There were a number of very well known people involved in Horatio’s, Ronnie Nilsen, the late Kevin Ihia and late Digby Lawley were all part of a great group of people who went on to be instrumental in making other changes in Nelson and New Zealand including setting up one of the first independent radio stations in the country, Fifeshire FM.
After a few years at Horatio’s McKegney set up a Tex-Mex restaurant in Bridge Street, Chattanooga’s was opposite what is now Noel Leemings.
McKegney says we are lucky to live in Nelson now where we have a large source of fresh and varied produce but back in the Chattanoga’s days they still struggled to get things like olives so the food focus was on prime beef and Mexican style food like corn chips. It is hard to believe now that these foods were almost exotic in the mid 1990’s.
In 1999 he and business partners Steve Russell, Reece Odey and Leanne Murray set up Lambrettas, Reece and Leanne met at Horatio’s and are now married and have bought out the others; the Lambretta’s story deserves a column of its own at some stage so watch this space.

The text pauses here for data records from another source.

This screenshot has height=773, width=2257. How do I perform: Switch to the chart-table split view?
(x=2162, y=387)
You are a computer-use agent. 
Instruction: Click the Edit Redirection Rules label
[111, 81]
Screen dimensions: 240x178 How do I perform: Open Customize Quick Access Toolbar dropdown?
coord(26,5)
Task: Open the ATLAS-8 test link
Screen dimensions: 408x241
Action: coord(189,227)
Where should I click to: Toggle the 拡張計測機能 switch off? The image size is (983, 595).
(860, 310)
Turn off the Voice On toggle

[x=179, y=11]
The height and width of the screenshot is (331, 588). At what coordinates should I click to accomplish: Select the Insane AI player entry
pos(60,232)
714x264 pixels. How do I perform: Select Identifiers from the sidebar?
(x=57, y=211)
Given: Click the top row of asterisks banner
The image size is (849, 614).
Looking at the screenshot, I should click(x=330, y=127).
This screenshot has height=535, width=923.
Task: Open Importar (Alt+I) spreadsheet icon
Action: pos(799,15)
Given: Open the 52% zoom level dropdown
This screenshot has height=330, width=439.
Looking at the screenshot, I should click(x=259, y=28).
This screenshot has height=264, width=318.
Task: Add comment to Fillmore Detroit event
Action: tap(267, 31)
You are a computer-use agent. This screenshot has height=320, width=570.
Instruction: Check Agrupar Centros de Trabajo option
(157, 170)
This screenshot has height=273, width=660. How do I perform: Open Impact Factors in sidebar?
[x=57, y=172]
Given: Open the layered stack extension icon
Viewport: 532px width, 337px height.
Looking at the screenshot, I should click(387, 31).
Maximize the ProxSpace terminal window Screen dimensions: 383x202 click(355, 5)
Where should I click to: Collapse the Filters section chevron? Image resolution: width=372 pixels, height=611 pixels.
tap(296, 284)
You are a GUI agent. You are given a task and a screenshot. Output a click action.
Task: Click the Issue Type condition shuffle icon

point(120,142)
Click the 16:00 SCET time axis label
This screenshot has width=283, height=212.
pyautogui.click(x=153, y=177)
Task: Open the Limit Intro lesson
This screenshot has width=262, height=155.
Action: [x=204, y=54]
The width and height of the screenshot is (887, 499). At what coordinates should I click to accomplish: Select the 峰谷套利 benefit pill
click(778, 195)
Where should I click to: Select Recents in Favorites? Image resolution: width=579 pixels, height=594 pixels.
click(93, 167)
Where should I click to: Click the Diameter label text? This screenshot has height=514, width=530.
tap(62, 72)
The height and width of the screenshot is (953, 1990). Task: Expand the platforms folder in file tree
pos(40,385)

McKegney sold his shares in Lambretta’s in 2002 when he turned 50 and started cooking at the Boat House in 2003 and has been here ever since.
The Boat House is owned by a society with club members who paid to join, they went on to restore the building. In the early years McKegney “started doing a bit of food for members on Friday nights” and 22 years later is still doing that as well as being open Wednesday, Thursday & Friday lunchtime to the public.
“The Boat House Society started with 176 members and now has well over 200, the society obtained an on-licence and quietly built the food side of the business and while the society doesn’t make much money it’s a great function venue that I think really adds something special to the Nelson community and the view makes it a pretty good place to work.”